Problem requirements:
Below are records; reproduce exactly the lines from the one that has "Edit axis labels with right Bearbeiten" through the one that has "Select the Logs", ends included, and nothing more.

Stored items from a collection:

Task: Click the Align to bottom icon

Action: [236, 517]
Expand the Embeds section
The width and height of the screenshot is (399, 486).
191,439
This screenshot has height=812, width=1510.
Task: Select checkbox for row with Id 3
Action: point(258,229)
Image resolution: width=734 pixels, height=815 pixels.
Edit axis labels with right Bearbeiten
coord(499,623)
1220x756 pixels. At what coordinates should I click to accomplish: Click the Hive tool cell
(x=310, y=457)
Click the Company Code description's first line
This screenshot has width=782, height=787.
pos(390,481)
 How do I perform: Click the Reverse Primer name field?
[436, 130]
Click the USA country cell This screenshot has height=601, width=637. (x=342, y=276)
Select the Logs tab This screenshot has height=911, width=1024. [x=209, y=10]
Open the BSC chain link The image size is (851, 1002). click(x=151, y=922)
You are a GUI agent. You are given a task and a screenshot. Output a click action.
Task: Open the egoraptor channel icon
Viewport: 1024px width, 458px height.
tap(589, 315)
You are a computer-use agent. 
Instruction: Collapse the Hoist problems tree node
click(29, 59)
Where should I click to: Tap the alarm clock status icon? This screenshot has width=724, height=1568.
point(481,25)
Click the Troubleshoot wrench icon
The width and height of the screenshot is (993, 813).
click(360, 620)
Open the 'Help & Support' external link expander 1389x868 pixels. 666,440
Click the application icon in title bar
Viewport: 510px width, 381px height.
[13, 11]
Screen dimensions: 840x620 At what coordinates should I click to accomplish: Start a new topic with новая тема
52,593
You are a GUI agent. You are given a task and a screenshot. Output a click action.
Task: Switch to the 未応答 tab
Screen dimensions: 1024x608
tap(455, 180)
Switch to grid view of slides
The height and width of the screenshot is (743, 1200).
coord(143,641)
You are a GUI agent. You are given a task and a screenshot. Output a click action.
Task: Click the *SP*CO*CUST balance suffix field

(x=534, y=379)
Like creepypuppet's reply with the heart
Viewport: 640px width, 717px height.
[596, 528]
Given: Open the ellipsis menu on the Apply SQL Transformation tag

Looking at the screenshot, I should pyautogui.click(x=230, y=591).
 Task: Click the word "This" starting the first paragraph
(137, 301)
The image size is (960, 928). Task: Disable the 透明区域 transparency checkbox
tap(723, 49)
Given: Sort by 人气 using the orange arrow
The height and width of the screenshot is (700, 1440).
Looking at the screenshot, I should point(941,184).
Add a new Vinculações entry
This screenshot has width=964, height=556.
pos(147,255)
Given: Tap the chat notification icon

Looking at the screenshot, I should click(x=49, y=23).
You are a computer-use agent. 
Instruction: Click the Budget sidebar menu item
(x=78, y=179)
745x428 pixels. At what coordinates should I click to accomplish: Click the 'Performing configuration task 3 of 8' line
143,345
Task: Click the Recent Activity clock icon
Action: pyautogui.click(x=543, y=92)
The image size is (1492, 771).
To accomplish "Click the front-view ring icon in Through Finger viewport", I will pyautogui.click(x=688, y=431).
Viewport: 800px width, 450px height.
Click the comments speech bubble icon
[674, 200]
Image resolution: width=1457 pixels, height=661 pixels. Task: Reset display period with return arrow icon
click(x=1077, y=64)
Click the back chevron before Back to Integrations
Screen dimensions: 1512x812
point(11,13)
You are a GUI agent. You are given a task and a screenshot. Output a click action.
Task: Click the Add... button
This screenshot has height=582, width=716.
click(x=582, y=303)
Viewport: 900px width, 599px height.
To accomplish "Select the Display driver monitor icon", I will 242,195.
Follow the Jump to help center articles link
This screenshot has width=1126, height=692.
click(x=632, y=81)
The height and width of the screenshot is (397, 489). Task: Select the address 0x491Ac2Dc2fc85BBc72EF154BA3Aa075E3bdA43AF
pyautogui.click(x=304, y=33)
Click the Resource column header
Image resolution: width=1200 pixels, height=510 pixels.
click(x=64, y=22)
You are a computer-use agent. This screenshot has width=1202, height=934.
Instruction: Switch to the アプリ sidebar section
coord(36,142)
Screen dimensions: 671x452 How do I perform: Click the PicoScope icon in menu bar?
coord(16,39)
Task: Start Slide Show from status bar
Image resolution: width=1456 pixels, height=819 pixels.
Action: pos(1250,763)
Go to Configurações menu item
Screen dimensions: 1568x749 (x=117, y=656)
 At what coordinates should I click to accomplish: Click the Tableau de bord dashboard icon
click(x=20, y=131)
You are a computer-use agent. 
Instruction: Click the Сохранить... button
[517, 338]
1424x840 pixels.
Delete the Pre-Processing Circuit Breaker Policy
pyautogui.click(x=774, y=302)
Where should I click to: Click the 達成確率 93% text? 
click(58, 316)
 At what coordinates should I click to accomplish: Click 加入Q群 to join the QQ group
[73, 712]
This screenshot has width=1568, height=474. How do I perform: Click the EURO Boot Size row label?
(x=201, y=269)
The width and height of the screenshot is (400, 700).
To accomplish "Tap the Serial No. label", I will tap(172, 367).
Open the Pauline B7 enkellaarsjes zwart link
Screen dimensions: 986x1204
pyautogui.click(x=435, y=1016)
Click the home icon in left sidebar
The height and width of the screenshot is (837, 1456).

Reply to the exercise:
Edit axis labels with right Bearbeiten
coord(499,623)
1220x756 pixels. At what coordinates should I click to accomplish: Click the Hive tool cell
(x=310, y=457)
Click the Company Code description's first line
This screenshot has width=782, height=787.
pos(390,481)
 How do I perform: Click the Reverse Primer name field?
[436, 130]
Click the USA country cell This screenshot has height=601, width=637. (x=342, y=276)
Select the Logs tab This screenshot has height=911, width=1024. [x=209, y=10]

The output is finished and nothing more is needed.